DATA SECTION:
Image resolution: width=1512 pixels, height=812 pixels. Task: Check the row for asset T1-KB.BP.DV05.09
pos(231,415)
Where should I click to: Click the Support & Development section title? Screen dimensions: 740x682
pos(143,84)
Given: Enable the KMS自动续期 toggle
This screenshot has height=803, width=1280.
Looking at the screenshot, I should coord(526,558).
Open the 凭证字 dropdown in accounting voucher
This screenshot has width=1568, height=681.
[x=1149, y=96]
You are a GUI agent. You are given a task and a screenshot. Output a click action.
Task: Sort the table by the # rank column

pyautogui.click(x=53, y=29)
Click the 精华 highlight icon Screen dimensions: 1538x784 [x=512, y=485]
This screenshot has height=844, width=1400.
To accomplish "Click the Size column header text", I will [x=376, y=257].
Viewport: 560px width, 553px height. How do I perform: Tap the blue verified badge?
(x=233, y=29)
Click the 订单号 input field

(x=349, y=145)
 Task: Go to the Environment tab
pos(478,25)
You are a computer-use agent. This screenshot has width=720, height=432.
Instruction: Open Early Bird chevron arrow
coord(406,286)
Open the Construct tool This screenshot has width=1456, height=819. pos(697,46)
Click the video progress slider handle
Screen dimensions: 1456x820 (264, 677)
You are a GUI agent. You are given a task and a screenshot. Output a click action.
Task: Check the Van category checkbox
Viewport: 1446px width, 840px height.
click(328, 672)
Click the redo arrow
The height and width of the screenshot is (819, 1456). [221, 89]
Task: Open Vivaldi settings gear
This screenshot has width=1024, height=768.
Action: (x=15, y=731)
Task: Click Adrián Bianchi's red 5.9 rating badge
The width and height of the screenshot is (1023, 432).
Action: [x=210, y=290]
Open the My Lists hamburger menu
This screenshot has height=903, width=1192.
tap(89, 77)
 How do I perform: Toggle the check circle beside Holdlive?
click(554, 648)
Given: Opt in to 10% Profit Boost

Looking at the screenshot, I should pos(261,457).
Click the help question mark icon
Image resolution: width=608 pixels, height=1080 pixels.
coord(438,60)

WHAT TO DO: Copy every one of the items above line for line, changing nothing.

COMPLETE ANSWER:
Image resolution: width=1512 pixels, height=812 pixels. Task: Check the row for asset T1-KB.BP.DV05.09
pos(231,415)
Where should I click to: Click the Support & Development section title? Screen dimensions: 740x682
pos(143,84)
Given: Enable the KMS自动续期 toggle
This screenshot has height=803, width=1280.
Looking at the screenshot, I should coord(526,558).
Open the 凭证字 dropdown in accounting voucher
This screenshot has width=1568, height=681.
[x=1149, y=96]
You are a GUI agent. You are given a task and a screenshot. Output a click action.
Task: Sort the table by the # rank column

pyautogui.click(x=53, y=29)
Click the 精华 highlight icon Screen dimensions: 1538x784 [x=512, y=485]
This screenshot has height=844, width=1400.
To accomplish "Click the Size column header text", I will [x=376, y=257].
Viewport: 560px width, 553px height. How do I perform: Tap the blue verified badge?
(x=233, y=29)
Click the 订单号 input field

(x=349, y=145)
 Task: Go to the Environment tab
pos(478,25)
You are a computer-use agent. This screenshot has width=720, height=432.
Instruction: Open Early Bird chevron arrow
coord(406,286)
Open the Construct tool This screenshot has width=1456, height=819. pos(697,46)
Click the video progress slider handle
Screen dimensions: 1456x820 (264, 677)
You are a GUI agent. You are given a task and a screenshot. Output a click action.
Task: Check the Van category checkbox
Viewport: 1446px width, 840px height.
click(328, 672)
Click the redo arrow
The height and width of the screenshot is (819, 1456). [221, 89]
Task: Open Vivaldi settings gear
This screenshot has width=1024, height=768.
Action: (x=15, y=731)
Task: Click Adrián Bianchi's red 5.9 rating badge
The width and height of the screenshot is (1023, 432).
Action: [x=210, y=290]
Open the My Lists hamburger menu
This screenshot has height=903, width=1192.
tap(89, 77)
 How do I perform: Toggle the check circle beside Holdlive?
click(554, 648)
Given: Opt in to 10% Profit Boost

Looking at the screenshot, I should pos(261,457).
Click the help question mark icon
Image resolution: width=608 pixels, height=1080 pixels.
coord(438,60)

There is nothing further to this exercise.